I just ordered a hardcover book called Hollywood to Honolulu, The Story of the Los Angeles Steamship Company. I can’t wait to see the photographs and read about the ships Ursula sailed on to and from Hawaii. In the meantime, from the book’s promotional material, below is a description of the joyful L.A. harbor departure that Ursula and her friend Elizabeth would have experienced on January 14, 1928:
“For over a decade during the Roaring Twenties, a great white ocean liner would sail from berth 156 in Los Angeles every Saturday. The pier was packed with waving and cheering people looking up at the happy passengers crowding the railings. The vessel’s band on deck played jazz tunes and popular favorites. The captain stood forward on the bridge wing watching the lowering of the gangway amid a hail of colored streamers and confetti. The liner’s whistle would blow at noon, raising the cheering to a higher pitch as the band played ‘Aloha Oe.’ Slowly the great mass of the liner inched away from the dock.”
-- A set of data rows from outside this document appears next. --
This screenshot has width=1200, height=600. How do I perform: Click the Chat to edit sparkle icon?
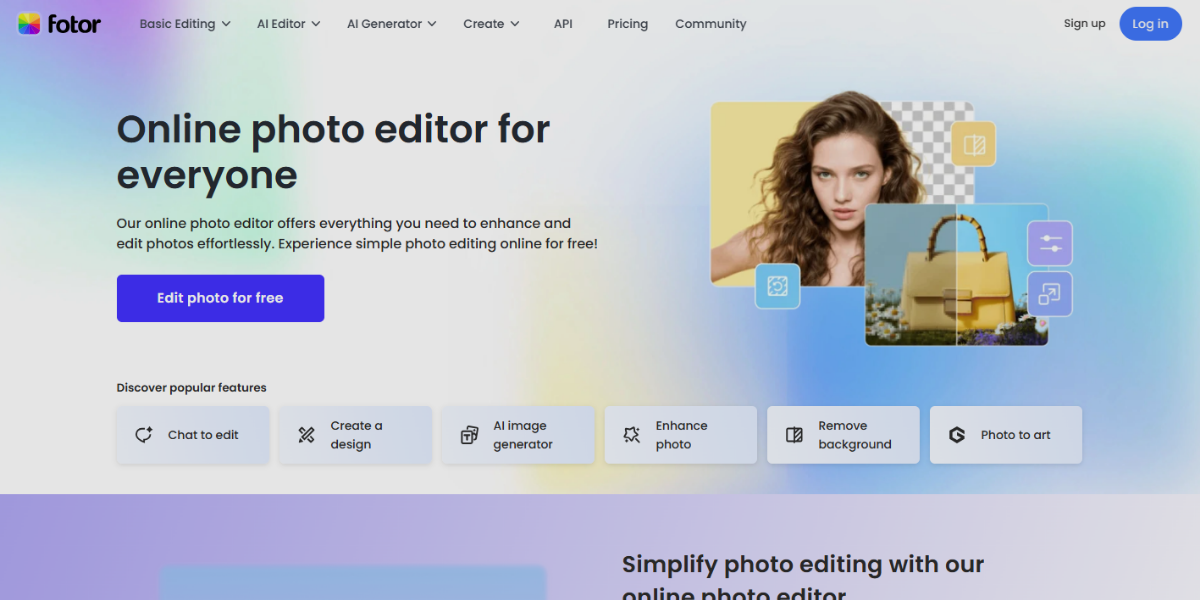[x=144, y=435]
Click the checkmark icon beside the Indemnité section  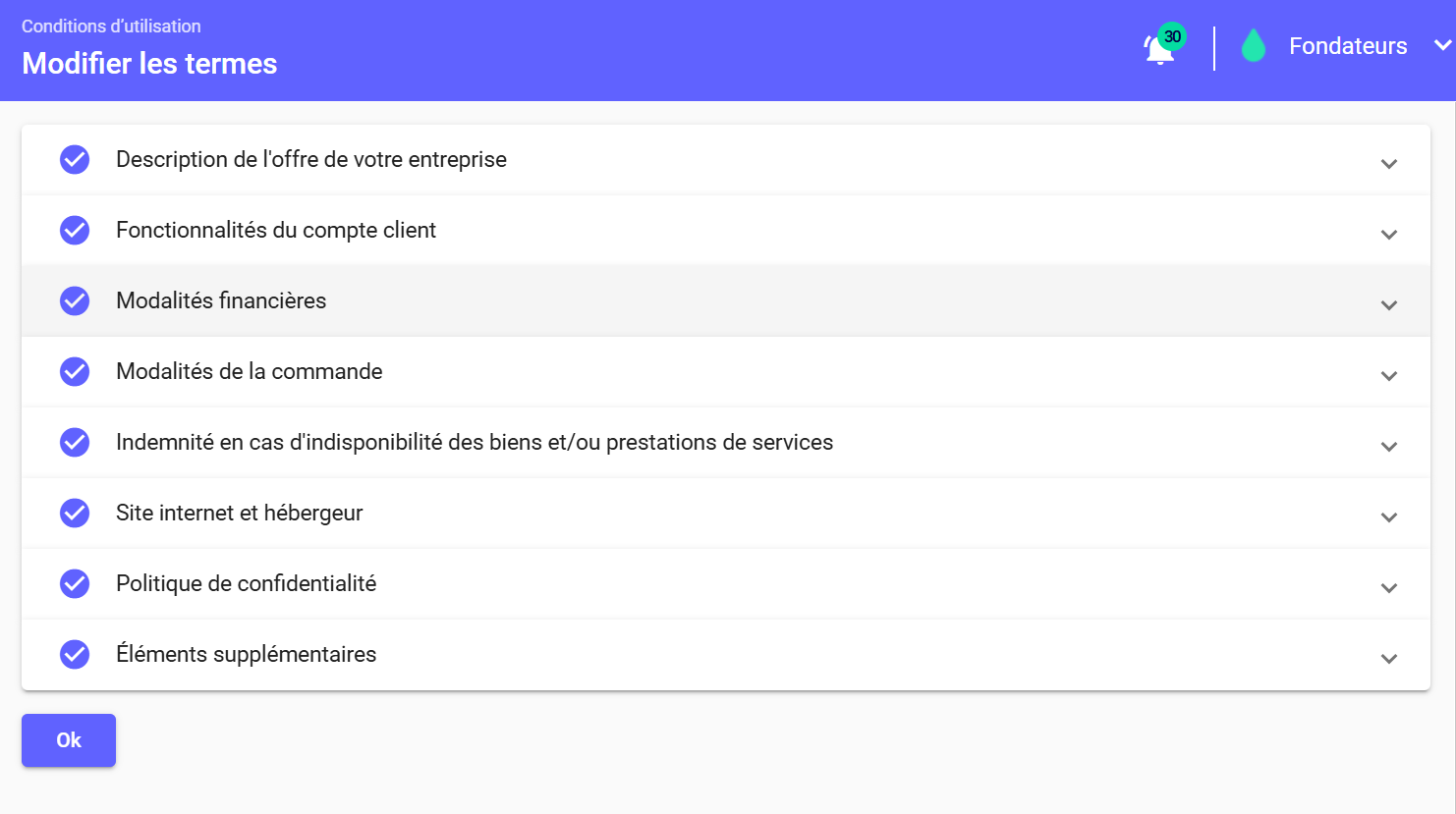point(75,442)
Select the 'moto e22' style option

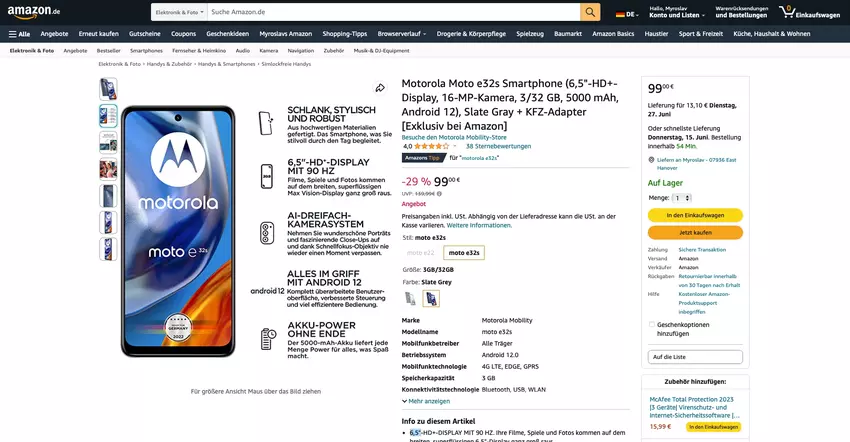pyautogui.click(x=421, y=253)
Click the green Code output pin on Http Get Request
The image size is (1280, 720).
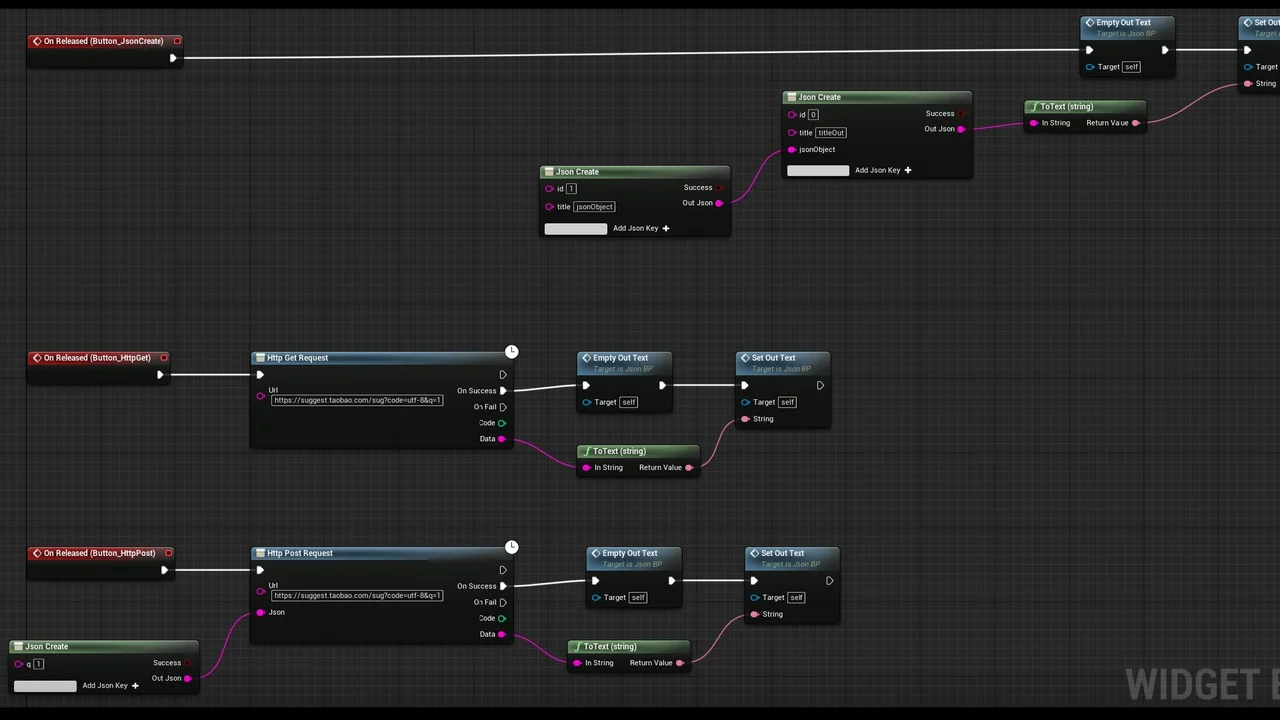click(x=502, y=423)
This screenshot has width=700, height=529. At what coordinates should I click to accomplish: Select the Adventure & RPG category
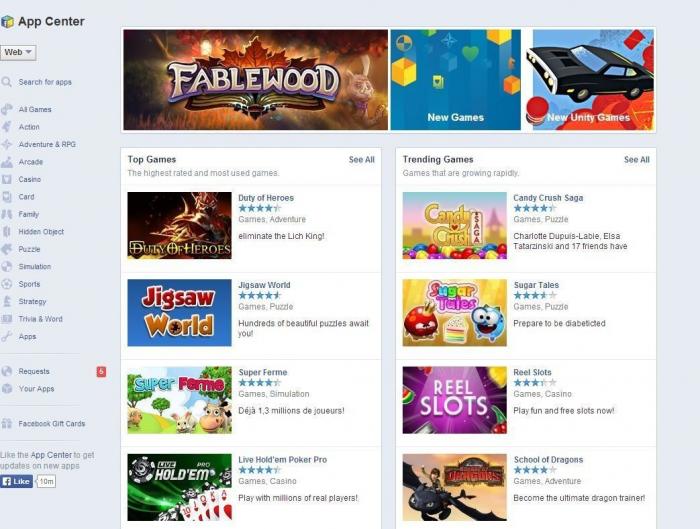click(47, 144)
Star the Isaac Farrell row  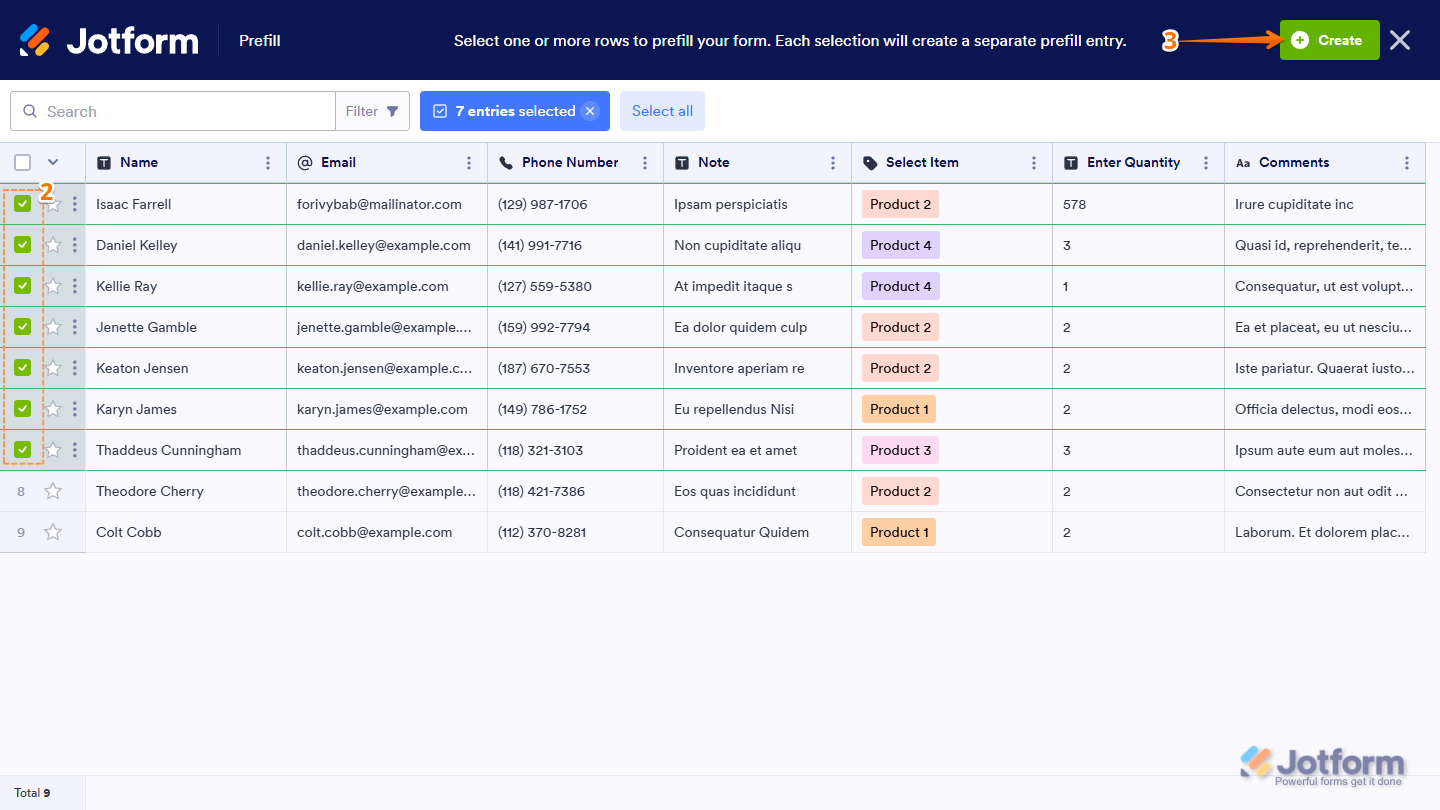point(53,203)
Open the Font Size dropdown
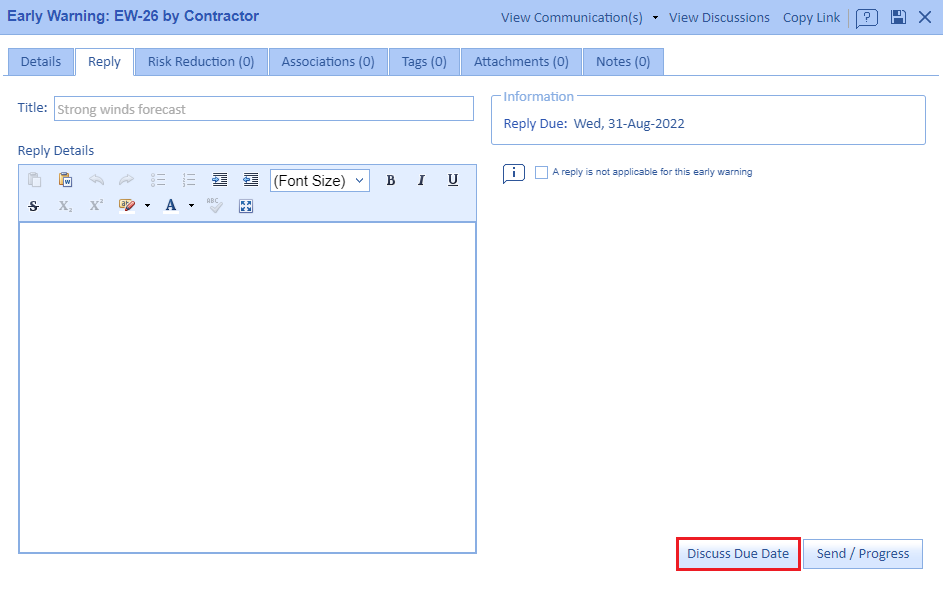Screen dimensions: 943x592 pos(320,180)
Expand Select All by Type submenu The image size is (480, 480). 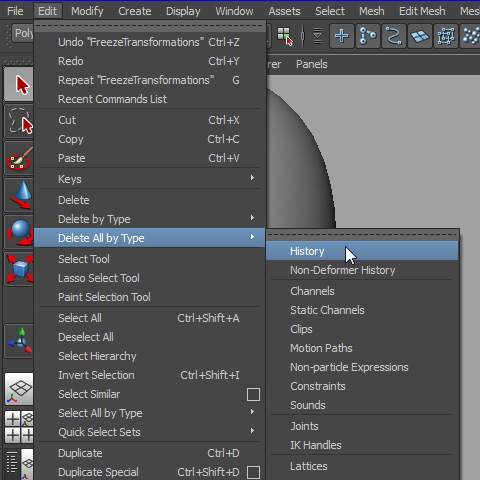149,413
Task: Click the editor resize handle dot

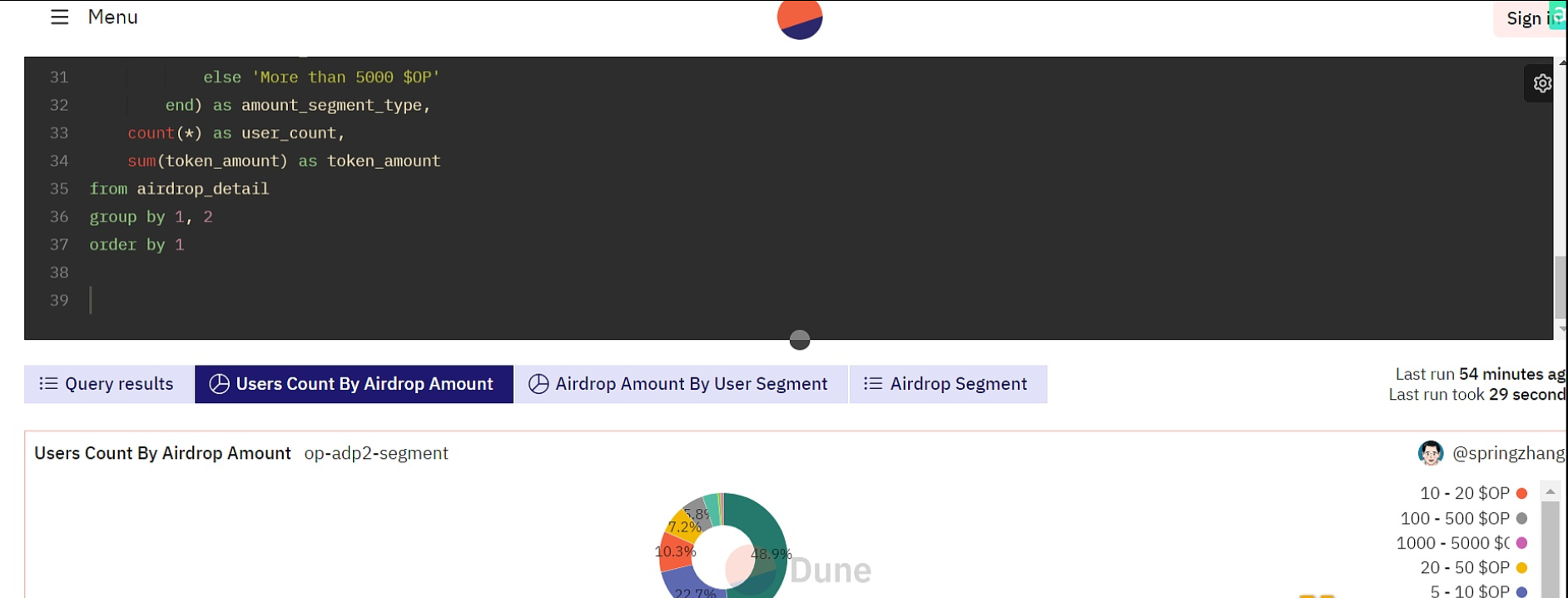Action: (799, 340)
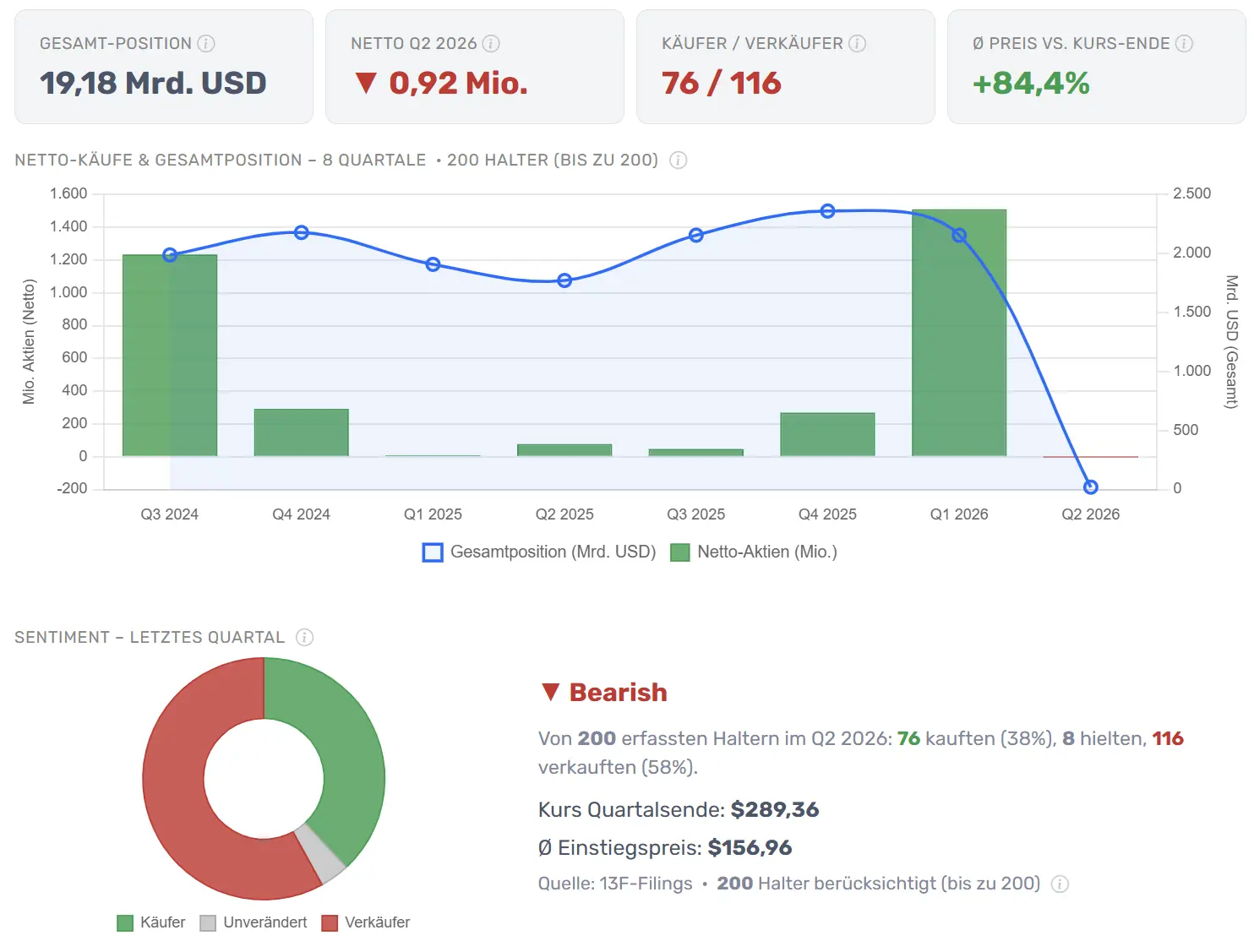The image size is (1254, 952).
Task: Click the Q2 2026 line data point
Action: pyautogui.click(x=1090, y=487)
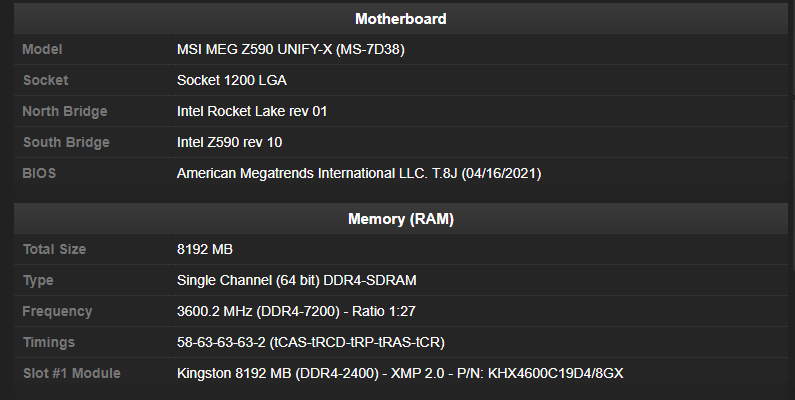This screenshot has height=400, width=795.
Task: Select the South Bridge row label
Action: [65, 142]
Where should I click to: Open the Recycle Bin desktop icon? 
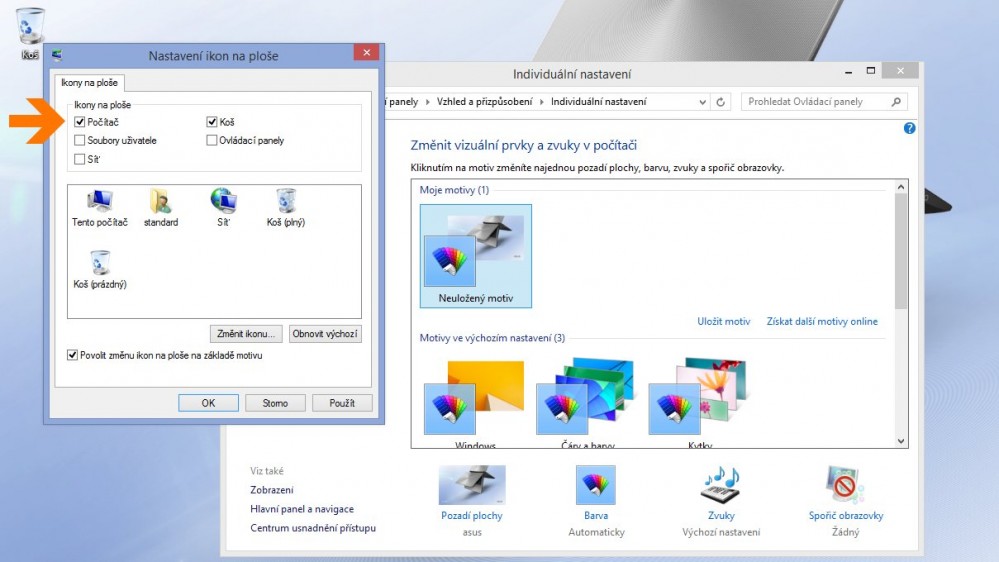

Can’t you just see Ursula leaning over the ship’s railing, laughing with excitement, one hand on cloche hat while waving with the other to her smiling, yet tearful, mother down on the dock?
In my last post, I imagined Ursula aboard the S.S. City of Honolulu sipping cocktails with Elizabeth and young gentlemen admirers. Despite Prohibition, which lasted from 1920 to 1933, many of the ship’s passengers would have indeed enjoyed imbibing. According to a Los Angeles Times article about the vessel’s sister ship, S.S. City of Los Angeles:
“During Prohibition, travelers had a strong reason to board a ship that made a monthly voyage. Although liquor was supposedly banned from the ship, the City of Los Angeles held nightly cocktail parties in a library devoid of books.”
After six days at sea aboard the City of Honolulu, one of the first sights Ursula would have seen as the luxurious liner approached Honolulu Harbor was the new 10-story Aloha Tower. Built in 1926 to welcome arriving passenger ships, this lighthouse/clock tower was the tallest structure in Hawaii at the time, and still stands today as a historic landmark and iconic symbol of Hawaiians’ hospitality.
In his interesting paper “Creating ‘Paradise of the Pacific’: How Tourism Began in Hawaii,” University of Hawai’i professor James Mak describes the over-the-top welcome Ursula, Elizabeth, and their fellow passengers would have received as their ship neared the shore on January 20, 1928:
“Reminiscent of ‘Steamer Days’ from many decades earlier, ‘Boat Days’ would be celebrated beginning in the late 1920s to welcome passenger liners arriving at the Aloha Tower in Honolulu. Ships were met by swarms of lei-bearing greeters, newspaper reporters were on hand to interview dignitaries, female dancers performed hula to Hawaiian music played by the Royal Hawaiian Band, and outrigger canoes and coin divers circled the ships. Each arrival became a festive occasion, and it has been reported that many locals left work early to take part in the festivities.”
Unfortunately, there are no photographs from Ursula’s Hawaiian adventure, but here is a short home movie (with period music) taken by another tourist visiting Hawaii that same year; Ursula probably saw some of these same or similar sights:
Film highlights include entering Honolulu Harbor (at the beginning); hula dancing (2:18); ‘Iolani Palace (4:24); coastline (5:20); beautiful park-like grounds of a hotel (5:35); Hawaiian boy diving and catching coin (5:48); majestic palm tree (6:10); sugar cane plantation (6:22); and driving in the mountains (7:21).